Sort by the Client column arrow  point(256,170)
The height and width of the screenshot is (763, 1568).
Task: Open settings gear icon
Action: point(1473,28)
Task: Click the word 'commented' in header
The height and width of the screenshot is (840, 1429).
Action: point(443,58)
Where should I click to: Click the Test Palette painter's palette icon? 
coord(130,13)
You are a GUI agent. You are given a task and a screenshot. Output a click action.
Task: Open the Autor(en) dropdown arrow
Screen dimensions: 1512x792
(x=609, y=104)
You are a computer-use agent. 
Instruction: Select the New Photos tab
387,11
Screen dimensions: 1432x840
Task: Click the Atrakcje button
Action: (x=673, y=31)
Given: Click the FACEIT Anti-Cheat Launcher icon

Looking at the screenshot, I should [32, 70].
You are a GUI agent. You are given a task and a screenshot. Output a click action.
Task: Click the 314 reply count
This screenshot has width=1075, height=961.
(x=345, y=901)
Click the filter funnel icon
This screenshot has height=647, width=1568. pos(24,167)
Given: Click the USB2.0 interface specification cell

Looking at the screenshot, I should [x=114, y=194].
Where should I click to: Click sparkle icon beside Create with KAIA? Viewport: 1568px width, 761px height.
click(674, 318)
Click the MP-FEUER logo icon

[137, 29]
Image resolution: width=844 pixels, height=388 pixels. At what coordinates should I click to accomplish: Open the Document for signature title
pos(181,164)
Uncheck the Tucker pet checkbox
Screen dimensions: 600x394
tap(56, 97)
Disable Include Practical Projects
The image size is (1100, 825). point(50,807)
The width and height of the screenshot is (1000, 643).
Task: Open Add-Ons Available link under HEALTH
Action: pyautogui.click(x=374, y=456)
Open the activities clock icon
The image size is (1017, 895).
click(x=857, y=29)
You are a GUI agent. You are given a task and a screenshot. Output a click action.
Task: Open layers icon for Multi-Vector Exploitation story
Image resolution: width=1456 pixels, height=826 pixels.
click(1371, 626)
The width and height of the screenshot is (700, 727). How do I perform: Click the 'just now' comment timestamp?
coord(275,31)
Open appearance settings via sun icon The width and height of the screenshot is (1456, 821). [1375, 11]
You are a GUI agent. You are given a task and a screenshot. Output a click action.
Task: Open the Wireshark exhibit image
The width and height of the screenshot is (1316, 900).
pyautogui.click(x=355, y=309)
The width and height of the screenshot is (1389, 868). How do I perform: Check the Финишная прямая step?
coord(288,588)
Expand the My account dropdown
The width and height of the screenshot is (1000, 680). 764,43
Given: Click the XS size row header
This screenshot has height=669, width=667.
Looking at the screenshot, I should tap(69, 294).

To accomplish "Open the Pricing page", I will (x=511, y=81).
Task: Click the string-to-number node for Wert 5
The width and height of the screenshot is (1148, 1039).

◇ ◇ ◇ ◇

* Aim of the task
Print every item above verbatim, line for line, leaving nothing out.

* The reply
Sort by the Client column arrow  point(256,170)
The height and width of the screenshot is (763, 1568).
Task: Open settings gear icon
Action: point(1473,28)
Task: Click the word 'commented' in header
The height and width of the screenshot is (840, 1429).
Action: point(443,58)
Where should I click to: Click the Test Palette painter's palette icon? 
coord(130,13)
You are a GUI agent. You are given a task and a screenshot. Output a click action.
Task: Open the Autor(en) dropdown arrow
Screen dimensions: 1512x792
(x=609, y=104)
You are a computer-use agent. 
Instruction: Select the New Photos tab
387,11
Screen dimensions: 1432x840
Task: Click the Atrakcje button
Action: (x=673, y=31)
Given: Click the FACEIT Anti-Cheat Launcher icon

Looking at the screenshot, I should [32, 70].
You are a GUI agent. You are given a task and a screenshot. Output a click action.
Task: Click the 314 reply count
This screenshot has width=1075, height=961.
(x=345, y=901)
Click the filter funnel icon
This screenshot has height=647, width=1568. pos(24,167)
Given: Click the USB2.0 interface specification cell

Looking at the screenshot, I should [x=114, y=194].
Where should I click to: Click sparkle icon beside Create with KAIA? Viewport: 1568px width, 761px height.
click(674, 318)
Click the MP-FEUER logo icon

[137, 29]
Image resolution: width=844 pixels, height=388 pixels. At what coordinates should I click to accomplish: Open the Document for signature title
pos(181,164)
Uncheck the Tucker pet checkbox
Screen dimensions: 600x394
tap(56, 97)
Disable Include Practical Projects
The image size is (1100, 825). point(50,807)
The width and height of the screenshot is (1000, 643).
Task: Open Add-Ons Available link under HEALTH
Action: pyautogui.click(x=374, y=456)
Open the activities clock icon
The image size is (1017, 895).
click(x=857, y=29)
You are a GUI agent. You are given a task and a screenshot. Output a click action.
Task: Open layers icon for Multi-Vector Exploitation story
Image resolution: width=1456 pixels, height=826 pixels.
click(1371, 626)
The width and height of the screenshot is (700, 727). How do I perform: Click the 'just now' comment timestamp?
coord(275,31)
Open appearance settings via sun icon The width and height of the screenshot is (1456, 821). [1375, 11]
You are a GUI agent. You are given a task and a screenshot. Output a click action.
Task: Open the Wireshark exhibit image
The width and height of the screenshot is (1316, 900).
pyautogui.click(x=355, y=309)
The width and height of the screenshot is (1389, 868). How do I perform: Check the Финишная прямая step?
coord(288,588)
Expand the My account dropdown
The width and height of the screenshot is (1000, 680). 764,43
Given: Click the XS size row header
This screenshot has height=669, width=667.
Looking at the screenshot, I should tap(69, 294).

To accomplish "Open the Pricing page", I will (x=511, y=81).
Task: Click the string-to-number node for Wert 5
The width and height of the screenshot is (1148, 1039).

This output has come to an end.